Hence, the question is, what’s next?
Now it’s clear to China, the Asia-Pacific region and the rest of the world that the United States is willing to push for unilateral change to the status quo in the Taiwan Strait and lie about it; America’s credibility in the region is tarnished. Nevertheless, China still seeks to work with the United States because, for the benefit of China and the global community, China and the United States can’t afford to go separate ways and truly decouple. However, when it comes to core national interests and territorial issues, things will have to change.
The People’s Liberation Army (PLA) is conducting live-fire military drills from August 4 to 7 in six different areas that encircle the island of Taiwan from all directions. The Chinese side “has to hold a dialogue with the U.S. ‘Taiwan independence’ separatist forces in a language they can understand,” Chinese Foreign Ministry spokesperson Hua Chunying said at a regular press briefing in Beijing.
If the language they can understand is force, China will speak with force; if it is economic deterrence, China will talk about the economy; and, if it is peace and stability, China has been advocating this and still cherishes it at its best. Countries in the region are already on alert to the latest development. ASEAN quickly released a statement on August 3 that it’s concerned with the regional volatility and reiterated member states’ support for the one-China policy. The UN Secretary-General Antonio Guterres also reaffirmed the UN’s adherence to it.

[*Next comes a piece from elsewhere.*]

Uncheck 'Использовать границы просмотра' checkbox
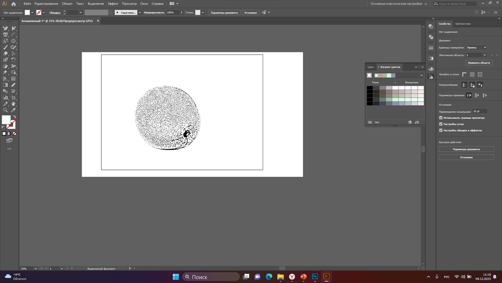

What Pelosi’s visit has revealed is that the United States is willing to go to great lengths to keep the Taiwan region as a chess piece on the board to be trotted out when it wants to suppress China’s development. What U.S. President Joe Biden has repeatedly said about the U.S. coming to Taiwan’s aid militarily – a statement that the White House repeatedly retracted – may not be unintentional or some kind of gaffe. However, with the domestic political support behind Pelosi’s visit, it seems that the United States government is coming to a consensus of putting its muscle – political and otherwise – behind Tsai Ing-wen and the Democratic Progressive Party in Taiwan. China will show them that it is a bad idea to be so intransigent in their pursuit.
What happened in the Taiwan Strait wouldn’t stay in the Taiwan Strait. Whatever conflict takes place here will have a ripple effect across the region. China, Japan and South Korea together account for more than one-fourth of global GDP. Together with other countries and regions in East Asia, the total economic volume has surpassed that of Europe. According to various calculations, East Asia is less than one trillion dollars behind the North America bloc – seemingly a big number, but rather small considering that Europe is more than 5 trillion behind East Asia.
A conflict between China and the U.S. would undoubtedly doom the global economy. And as the world is looking to China and the U.S. to assist in getting back on track with development, the United States has given the world one less reason to trust its words.
It’s going to take a long time or forever for the United States to regain its credibility. Another Pelosi-like intrusion cannot, and must not, happen again. The United States needs to explain to China, its allies in the region and the rest of the planet that it will not commit another reckless destruction of the status quo in the Taiwan Strait and that it does not actively seek to settle the Taiwan question at gunpoint. Anything less than matching its deeds with words will not bode well for the future of East Asia.